> **PROBLEM DETAILS**
Lines from the one containing "The image size is (2400, 956)." through the last one in the data below: write them out word for word, and only them.

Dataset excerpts
■ ■ ■ ■ ■

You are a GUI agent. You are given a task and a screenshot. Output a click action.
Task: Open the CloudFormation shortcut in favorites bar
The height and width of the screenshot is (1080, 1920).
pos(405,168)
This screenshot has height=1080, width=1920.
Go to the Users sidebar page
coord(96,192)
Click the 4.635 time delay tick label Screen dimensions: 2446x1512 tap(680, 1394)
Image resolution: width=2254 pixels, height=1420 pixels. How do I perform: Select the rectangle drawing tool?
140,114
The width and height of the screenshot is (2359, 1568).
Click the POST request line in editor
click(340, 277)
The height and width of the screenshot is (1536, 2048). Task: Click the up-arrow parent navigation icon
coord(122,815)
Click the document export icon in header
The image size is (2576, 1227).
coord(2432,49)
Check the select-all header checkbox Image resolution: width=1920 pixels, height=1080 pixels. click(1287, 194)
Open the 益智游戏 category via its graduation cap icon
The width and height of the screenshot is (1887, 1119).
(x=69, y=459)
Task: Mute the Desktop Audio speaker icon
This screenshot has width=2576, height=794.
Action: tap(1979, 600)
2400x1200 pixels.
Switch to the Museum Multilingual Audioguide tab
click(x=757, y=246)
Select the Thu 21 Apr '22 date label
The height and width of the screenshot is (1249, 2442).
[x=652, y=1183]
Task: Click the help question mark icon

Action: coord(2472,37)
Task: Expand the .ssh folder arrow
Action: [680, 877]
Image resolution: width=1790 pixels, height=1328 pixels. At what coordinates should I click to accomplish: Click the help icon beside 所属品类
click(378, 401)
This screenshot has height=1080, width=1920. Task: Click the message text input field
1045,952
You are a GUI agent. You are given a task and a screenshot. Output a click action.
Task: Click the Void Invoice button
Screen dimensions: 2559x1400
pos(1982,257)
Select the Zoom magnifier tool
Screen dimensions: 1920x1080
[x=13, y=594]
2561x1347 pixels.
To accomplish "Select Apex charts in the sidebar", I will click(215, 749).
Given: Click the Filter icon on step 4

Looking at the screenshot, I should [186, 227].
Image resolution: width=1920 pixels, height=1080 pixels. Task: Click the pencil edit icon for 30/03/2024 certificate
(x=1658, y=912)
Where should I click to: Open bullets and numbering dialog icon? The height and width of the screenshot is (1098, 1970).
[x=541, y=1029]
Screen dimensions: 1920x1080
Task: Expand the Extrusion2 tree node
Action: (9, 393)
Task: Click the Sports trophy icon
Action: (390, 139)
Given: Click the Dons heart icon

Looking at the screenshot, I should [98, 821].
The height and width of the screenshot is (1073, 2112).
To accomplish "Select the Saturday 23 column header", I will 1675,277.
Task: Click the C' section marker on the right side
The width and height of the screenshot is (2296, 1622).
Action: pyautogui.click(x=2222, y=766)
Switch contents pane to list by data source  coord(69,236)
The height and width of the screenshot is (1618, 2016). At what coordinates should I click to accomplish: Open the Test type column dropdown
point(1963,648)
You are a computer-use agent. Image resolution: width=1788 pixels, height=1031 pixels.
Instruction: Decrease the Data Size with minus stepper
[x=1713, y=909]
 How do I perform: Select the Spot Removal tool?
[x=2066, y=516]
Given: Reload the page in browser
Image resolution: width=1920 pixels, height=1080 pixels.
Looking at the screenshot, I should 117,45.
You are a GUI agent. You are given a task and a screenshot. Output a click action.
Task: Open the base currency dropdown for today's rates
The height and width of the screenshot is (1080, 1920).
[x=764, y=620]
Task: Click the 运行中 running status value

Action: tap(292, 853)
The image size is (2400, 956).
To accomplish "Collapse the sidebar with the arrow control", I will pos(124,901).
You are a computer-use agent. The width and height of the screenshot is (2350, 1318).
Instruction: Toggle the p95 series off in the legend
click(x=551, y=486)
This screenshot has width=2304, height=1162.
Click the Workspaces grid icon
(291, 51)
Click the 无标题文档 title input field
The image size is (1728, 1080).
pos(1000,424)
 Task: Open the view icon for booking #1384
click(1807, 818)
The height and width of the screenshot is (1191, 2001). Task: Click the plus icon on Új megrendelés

■ ■ ■ ■ ■

> **EXERCISE SOLUTION**
The image size is (2400, 956).
To accomplish "Collapse the sidebar with the arrow control", I will pos(124,901).
You are a computer-use agent. The width and height of the screenshot is (2350, 1318).
Instruction: Toggle the p95 series off in the legend
click(x=551, y=486)
This screenshot has width=2304, height=1162.
Click the Workspaces grid icon
(291, 51)
Click the 无标题文档 title input field
The image size is (1728, 1080).
pos(1000,424)
 Task: Open the view icon for booking #1384
click(1807, 818)
The height and width of the screenshot is (1191, 2001). Task: Click the plus icon on Új megrendelés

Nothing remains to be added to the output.